Achieving true magnification in parallel ghost imaging at zero cost based on the cone beam characteristics of the X-ray tube

Краткое изложение: Ghost imaging (GI), as a novel imaging technique, facilitates image acquisition under low light conditions through single pixel measurements, thus holding great potential in various application areas ranging from biomedical imaging, remote sensing imaging, biometrics, astronomy to 3D imaging. However, to reconstruct high resolution images, GI typically requires a large number of single pixel samplings, which is extremely time consuming and poses practical limitations to its applications. Parallel ghost imaging treats each pixel of the position sensitive detector as a bucket detector and simultaneously performs tens of thousands of ghost imaging in parallel. In previous work, we gradually achieved parallel ghost imaging with high pixel resolution, low dose, and ultra large field of view. Parallel ghost imaging has demonstrated excellent performance and great potential. All this is so exciting. But since all our experiments were carried out at synchrotron radiation facilities, with a series of almost luxurious conditions such as nearly infinite and continuous light supply time, monochromatic, pure, and energy adjustable X rays, expensive and precise experimental equipment, and complete supporting facilities, many peers lacking experimental conditions cannot replicate parallel ghost imaging. Meanwhile, the high cost also hinders its cross field integration. Furthermore, we got rid of the synchrotron radiation source and completed the pipeline style acquisition of parallel ghost imaging in a way that uses rough and inexpensive equipment and is most imitable by others. We achieved high quality ghost imaging with an effective pixel size of 8.03 \textmu m and an image size of 2880×2280 at a laboratory X ray source. The total cost of transforming an X ray computed tomography device into a parallel ghost imaging experimental platform is only \$40. Parallel ghost imaging has been generalized from synchrotron radiation sources to X ray tubes.

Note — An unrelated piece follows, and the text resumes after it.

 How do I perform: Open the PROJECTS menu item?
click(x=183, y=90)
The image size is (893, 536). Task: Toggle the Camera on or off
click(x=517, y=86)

However, a key problem remains unsolved. The object arm signal on our laboratory light source was obtained through artificial fitting, and the true magnification relationship between the reference arm and the object arm has not been established. In synchrotron radiation, we achieved true magnification using different magnifying optical lens groups. On the one hand, such a set of lenses is very expensive, making the generalization of parallel ghost imaging difficult again. On the other hand, the flux of the X ray tube is very small, which leads to extremely low efficiency. In this work, we find that compared with the parallel beam of synchrotron radiation, the cone beam of the X ray tube naturally has the characteristic of true magnification by gradually moving the detector away from the light outlet. We only use one detector. When collecting the object arm signal, the detector is moved to a position 30 cm away from the light outlet, and when collecting the reference arm signal, the detector is moved to a position 150 cm away from the light outlet. These two positions form a true magnification relationship of 5 times, achieving super resolution of parallel ghost imaging on the X ray tube. A series of high quality ghost imaging results with an effective pixel size of 7.095 \textmu m and an image size of 2880×2280 in pipeline style acquisition were obtained. The realization of true magnification based on the X ray tube is a prerequisite for achieving ultra large field of view and low dose imaging. Completing this work at zero cost implies great application value and commercial potential.